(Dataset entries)
----
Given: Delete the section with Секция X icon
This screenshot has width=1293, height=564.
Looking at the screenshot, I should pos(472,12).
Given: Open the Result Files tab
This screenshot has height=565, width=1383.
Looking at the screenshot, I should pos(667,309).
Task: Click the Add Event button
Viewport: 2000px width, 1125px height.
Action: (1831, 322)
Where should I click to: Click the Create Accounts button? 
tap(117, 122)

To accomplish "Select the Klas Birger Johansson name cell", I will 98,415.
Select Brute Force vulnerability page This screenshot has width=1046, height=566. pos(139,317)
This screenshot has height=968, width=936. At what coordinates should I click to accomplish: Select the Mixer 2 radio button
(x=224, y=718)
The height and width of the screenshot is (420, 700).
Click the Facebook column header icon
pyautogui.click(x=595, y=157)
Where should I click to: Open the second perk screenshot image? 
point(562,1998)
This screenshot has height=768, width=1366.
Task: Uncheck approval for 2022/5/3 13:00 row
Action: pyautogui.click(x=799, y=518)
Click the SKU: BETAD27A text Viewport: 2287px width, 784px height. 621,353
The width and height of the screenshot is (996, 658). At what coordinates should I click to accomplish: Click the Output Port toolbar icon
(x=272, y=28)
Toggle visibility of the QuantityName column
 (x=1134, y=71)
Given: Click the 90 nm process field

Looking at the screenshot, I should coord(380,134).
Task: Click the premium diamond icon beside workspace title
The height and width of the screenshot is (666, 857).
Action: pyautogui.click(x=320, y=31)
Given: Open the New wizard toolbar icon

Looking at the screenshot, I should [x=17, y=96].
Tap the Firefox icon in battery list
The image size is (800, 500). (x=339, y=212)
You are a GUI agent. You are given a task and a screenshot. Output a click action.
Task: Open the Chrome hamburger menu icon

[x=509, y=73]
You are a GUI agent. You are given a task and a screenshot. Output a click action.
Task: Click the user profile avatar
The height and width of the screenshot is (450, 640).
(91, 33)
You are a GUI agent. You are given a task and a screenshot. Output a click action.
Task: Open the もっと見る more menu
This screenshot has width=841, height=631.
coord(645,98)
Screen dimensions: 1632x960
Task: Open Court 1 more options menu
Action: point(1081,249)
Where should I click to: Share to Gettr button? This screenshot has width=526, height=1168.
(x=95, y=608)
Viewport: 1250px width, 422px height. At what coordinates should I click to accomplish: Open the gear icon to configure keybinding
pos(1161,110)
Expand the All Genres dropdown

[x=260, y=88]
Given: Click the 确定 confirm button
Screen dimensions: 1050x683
----
● **Your assignment**
Your output should be the lines from the one with "Task: Open the もっと見る more menu" through the last line of the entries above, copied exactly and nothing more.

● **Answer to this problem**
Task: Open the もっと見る more menu
This screenshot has width=841, height=631.
coord(645,98)
Screen dimensions: 1632x960
Task: Open Court 1 more options menu
Action: point(1081,249)
Where should I click to: Share to Gettr button? This screenshot has width=526, height=1168.
(x=95, y=608)
Viewport: 1250px width, 422px height. At what coordinates should I click to accomplish: Open the gear icon to configure keybinding
pos(1161,110)
Expand the All Genres dropdown

[x=260, y=88]
Given: Click the 确定 confirm button
Screen dimensions: 1050x683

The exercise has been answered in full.